Appellate Court: Madoff Trustee Lacks Authority to Go After Banks

John Savarese is a partner in the Litigation Department of Wachtell, Lipton, Rosen & Katz. This post is based on a Wachtell Lipton firm memorandum by Mr. Savarese, Stephen R. DiPrimaEmil A. Kleinhaus, and Jonathon R. La Chapelle.

The U.S. Court of Appeals for the Second Circuit held today that the trustee for Bernard L. Madoff Investment Securities (BLMIS) lacks authority to pursue common-law claims for damages suffered by Madoff’s customers. Based on that ruling, the Court affirmed the dismissal of a variety of damages claims against JPMorgan, HSBC and other banks relating to Madoff’s historic Ponzi scheme. See Picard v. JPMorgan Chase & Co., No. 11-5044 (2d Cir. June 20, 2013). Our firm represented JPMorgan both in the district court and on appeal.

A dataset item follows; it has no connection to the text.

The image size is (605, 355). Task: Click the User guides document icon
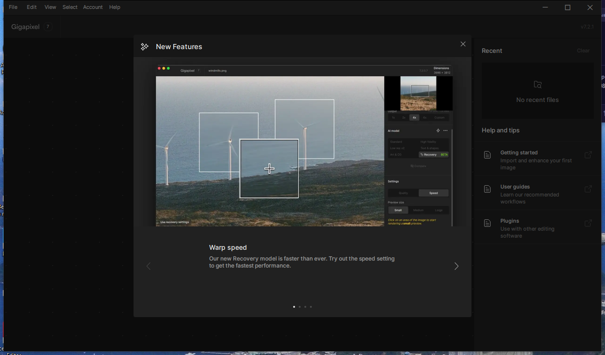coord(487,189)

Since the Supreme Court’s landmark decision in Caplin v. Marine Midland, 406 U.S. 416 (1972), it has been well-established that a bankruptcy trustee — as the legal successor to the debtor — may not bring damages claims that belong to creditors. It is also well-established that, under the doctrine of in pari delicto, the bankruptcy trustee for a fraudulent debtor may not sue third parties for harms caused by the debtor’s own fraud.

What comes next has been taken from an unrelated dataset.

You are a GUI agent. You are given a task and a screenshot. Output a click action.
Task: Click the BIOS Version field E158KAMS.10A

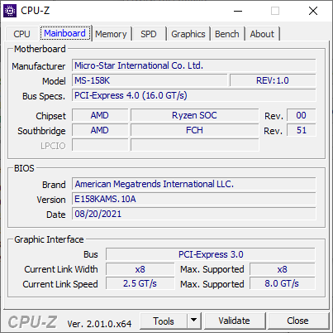point(194,199)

In attempting to escape these principles, the Madoff trustee argued that the Securities Investor Protection Act (SIPA), which governs the liquidation of broker-dealers, provides a SIPA trustee with expanded powers, including the power to bring claims as a “bailee” of customer property held by the broker. In two separate decisions, the district courts squarely rejected the trustee’s position, holding instead that a SIPA trustee does not have broader powers than an ordinary bankruptcy trustee.

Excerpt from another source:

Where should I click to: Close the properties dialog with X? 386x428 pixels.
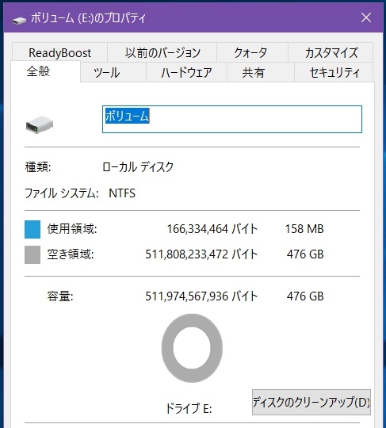point(366,17)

On appeal, the Second Circuit affirmed the dismissal of the trustee’s damages claims. The Court held that the trustee “stands in the shoes of BLMIS” and thus may not assert claims against third parties for allegedly “participating in a fraud that BLMIS orchestrated.” The Court also held that, under Caplin, the trustee cannot step out of the debtor’s shoes and usurp the individual claims of defrauded customers. Finding the trustee’s arguments “inapt and unconvincing,” the Court rejected the notion that the trustee could sue as a “bailee” of customer property. The Court explained that SIPA does not speak in terms of “bailment” and that, under New York law, “a thief” such as BLMIS “is not a bailee of stolen property.” The Court likewise rejected the notion that the Securities Investor Protection Corporation (SIPC), an agency created by SIPA to reimburse customers for losses, could sue as a “subrogee” of customers it had reimbursed, again finding no source in the statute for such broad authority.

The Second Circuit’s decision strongly reaffirms that a trustee for a bankrupt debtor — including a brokerage firm liquidating under SIPA — has limited statutory authority and does not have a commission to spearhead mass actions that aggregate and assert claims belonging to creditors.